§ Kutipan Teks
Perceraian salah satu resiko pernikahan dini

Sabtu, 10 April 2010

Usia pernikahan di bawah 10 tahun ternyata masih rentan terjadi perceraian. Hal itu terlihat dari meningkatnya jumlah kasus perceraian di Pengadilan Agama (PA) Nganjuk. Panitera/sekretaris (Pansek) PA Nganjuk Siti Nur'aini, menyatakan peningkatan angka perceraian dilatarbelakangi ketidaksiapan pasangan suami istri (pasutri) untuk mengarungi bahtera rumah tangga.


"Untuk usia pernikahan di bawah angka itu (10 tahun, red), masih rentan (cerai, red)," tutur wanita asli Malang tersebut.

Selain itu, banyaknya pernikahan usia muda juga menjadi salah satu faktor perceraian. Pemicunya karena ketidaksiapan mental. "Kalau orang muda rata-rata masih labil dan egonya tinggi," papar Siti.

§ Permintaan A
Kembalikan bagian kutipan tentang perceraian di Nganjuk antara "Sabtu, 10 April" dan "asli Malang tersebut.", termasuk kedua batas itu, tanpa perubahan apa pun.
§ Permintaan B
Jawab pertanyaan berikut berdasarkan kutipan tentang perceraian di Nganjuk:
(i) Apa jabatan Siti Nur'aini di PA Nganjuk?
(ii) Dari kota mana Siti Nur'aini berasal?
(iii) Menurut Siti, bagaimana rata-rata sifat orang muda?

§ Data Sumber
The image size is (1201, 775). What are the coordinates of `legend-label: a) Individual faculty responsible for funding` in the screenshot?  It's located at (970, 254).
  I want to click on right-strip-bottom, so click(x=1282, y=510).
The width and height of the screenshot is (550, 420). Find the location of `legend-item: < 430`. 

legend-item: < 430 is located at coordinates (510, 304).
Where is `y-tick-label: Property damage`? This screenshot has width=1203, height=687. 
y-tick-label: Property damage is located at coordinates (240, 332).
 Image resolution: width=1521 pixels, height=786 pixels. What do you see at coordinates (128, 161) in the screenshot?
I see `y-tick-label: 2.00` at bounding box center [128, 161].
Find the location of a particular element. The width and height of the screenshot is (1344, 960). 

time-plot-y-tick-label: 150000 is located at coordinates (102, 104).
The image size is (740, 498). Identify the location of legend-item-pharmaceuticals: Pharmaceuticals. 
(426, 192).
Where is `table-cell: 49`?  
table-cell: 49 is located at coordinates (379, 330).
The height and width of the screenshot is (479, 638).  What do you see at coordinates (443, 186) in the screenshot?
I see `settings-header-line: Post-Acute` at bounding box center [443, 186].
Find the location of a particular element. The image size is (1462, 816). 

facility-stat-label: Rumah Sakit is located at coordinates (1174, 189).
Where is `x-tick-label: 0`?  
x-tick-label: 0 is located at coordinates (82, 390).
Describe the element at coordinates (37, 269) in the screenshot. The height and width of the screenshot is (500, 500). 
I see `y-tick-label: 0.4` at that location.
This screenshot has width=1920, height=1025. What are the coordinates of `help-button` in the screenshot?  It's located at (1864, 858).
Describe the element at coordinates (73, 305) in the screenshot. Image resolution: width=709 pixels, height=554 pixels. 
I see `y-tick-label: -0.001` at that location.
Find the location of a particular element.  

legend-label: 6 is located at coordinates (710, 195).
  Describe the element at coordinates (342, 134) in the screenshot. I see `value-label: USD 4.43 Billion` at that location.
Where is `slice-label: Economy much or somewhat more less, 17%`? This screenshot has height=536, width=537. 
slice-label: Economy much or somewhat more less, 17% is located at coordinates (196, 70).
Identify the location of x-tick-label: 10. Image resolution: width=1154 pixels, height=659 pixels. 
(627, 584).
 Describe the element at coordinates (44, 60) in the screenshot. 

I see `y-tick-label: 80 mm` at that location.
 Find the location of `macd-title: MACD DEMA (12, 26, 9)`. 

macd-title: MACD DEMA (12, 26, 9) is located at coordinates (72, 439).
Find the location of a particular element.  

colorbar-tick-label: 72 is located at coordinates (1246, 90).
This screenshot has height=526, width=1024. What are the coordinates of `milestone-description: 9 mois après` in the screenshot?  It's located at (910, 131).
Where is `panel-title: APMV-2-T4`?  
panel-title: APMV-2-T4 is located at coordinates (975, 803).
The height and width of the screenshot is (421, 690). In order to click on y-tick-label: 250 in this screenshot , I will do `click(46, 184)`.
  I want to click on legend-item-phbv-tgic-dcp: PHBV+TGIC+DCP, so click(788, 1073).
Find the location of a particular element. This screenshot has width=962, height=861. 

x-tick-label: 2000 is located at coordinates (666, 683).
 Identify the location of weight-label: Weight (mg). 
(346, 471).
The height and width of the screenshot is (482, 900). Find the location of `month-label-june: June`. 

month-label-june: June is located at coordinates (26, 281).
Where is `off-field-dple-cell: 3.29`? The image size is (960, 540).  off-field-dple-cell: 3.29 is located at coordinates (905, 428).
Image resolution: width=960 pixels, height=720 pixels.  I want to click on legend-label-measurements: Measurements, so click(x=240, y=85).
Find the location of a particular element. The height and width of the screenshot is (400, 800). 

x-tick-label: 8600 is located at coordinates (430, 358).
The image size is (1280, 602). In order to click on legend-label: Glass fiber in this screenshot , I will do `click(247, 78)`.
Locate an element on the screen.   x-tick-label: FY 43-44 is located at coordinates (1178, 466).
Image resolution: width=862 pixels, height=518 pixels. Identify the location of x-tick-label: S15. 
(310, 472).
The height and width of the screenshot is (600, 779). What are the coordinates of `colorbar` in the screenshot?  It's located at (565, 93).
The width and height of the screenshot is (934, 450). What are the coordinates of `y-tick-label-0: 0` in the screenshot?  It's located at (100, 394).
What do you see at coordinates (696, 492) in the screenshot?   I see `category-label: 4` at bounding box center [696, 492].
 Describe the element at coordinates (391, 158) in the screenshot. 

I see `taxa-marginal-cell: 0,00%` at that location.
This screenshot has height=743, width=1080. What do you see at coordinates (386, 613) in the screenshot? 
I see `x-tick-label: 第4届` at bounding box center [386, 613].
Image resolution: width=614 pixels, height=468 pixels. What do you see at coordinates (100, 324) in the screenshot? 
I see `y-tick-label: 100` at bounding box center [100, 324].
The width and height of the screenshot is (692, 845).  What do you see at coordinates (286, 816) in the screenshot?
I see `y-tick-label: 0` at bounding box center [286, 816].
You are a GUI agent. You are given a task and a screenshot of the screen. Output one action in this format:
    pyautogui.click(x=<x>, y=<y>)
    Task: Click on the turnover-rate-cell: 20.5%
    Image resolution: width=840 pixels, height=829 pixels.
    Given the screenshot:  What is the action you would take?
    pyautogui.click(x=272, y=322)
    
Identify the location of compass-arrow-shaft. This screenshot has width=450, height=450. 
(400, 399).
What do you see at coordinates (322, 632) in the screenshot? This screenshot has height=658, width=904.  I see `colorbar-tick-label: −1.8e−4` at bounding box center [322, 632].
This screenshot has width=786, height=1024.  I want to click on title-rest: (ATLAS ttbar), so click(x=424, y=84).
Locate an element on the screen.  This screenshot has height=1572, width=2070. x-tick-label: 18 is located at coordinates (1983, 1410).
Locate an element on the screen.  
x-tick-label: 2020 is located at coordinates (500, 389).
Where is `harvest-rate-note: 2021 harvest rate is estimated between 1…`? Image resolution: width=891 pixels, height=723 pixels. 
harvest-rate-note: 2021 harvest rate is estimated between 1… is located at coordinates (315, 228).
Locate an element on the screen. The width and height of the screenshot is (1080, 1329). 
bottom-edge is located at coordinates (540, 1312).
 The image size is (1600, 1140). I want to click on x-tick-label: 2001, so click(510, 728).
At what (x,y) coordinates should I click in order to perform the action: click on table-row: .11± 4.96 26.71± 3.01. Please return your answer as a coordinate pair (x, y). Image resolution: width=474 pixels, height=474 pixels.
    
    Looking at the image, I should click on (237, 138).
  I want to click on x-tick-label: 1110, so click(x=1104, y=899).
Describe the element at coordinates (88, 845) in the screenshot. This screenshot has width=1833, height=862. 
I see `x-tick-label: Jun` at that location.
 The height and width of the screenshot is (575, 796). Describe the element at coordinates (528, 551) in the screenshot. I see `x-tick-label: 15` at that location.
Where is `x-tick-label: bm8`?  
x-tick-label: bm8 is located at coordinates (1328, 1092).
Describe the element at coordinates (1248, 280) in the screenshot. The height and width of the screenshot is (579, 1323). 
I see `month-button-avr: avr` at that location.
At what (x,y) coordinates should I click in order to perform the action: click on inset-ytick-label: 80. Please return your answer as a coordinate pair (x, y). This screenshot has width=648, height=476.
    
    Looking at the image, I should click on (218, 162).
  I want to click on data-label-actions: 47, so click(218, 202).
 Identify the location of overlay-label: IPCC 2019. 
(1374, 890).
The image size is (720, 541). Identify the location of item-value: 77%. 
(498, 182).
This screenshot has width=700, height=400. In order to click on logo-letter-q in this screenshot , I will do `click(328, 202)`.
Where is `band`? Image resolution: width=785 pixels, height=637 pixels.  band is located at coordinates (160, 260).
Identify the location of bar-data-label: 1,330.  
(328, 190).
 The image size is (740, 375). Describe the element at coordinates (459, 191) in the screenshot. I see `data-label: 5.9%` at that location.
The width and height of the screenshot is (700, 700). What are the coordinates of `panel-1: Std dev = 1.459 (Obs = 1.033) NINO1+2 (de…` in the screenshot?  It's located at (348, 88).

§ Bagian Jawaban A
Sabtu, 10 April 2010

Usia pernikahan di bawah 10 tahun ternyata masih rentan terjadi perceraian. Hal itu terlihat dari meningkatnya jumlah kasus perceraian di Pengadilan Agama (PA) Nganjuk. Panitera/sekretaris (Pansek) PA Nganjuk Siti Nur'aini, menyatakan peningkatan angka perceraian dilatarbelakangi ketidaksiapan pasangan suami istri (pasutri) untuk mengarungi bahtera rumah tangga.


"Untuk usia pernikahan di bawah angka itu (10 tahun, red), masih rentan (cerai, red)," tutur wanita asli Malang tersebut.

§ Bagian Jawaban B
(i) Panitera/sekretaris (Pansek) PA Nganjuk.
(ii) Malang.
(iii) Masih labil dan egonya tinggi.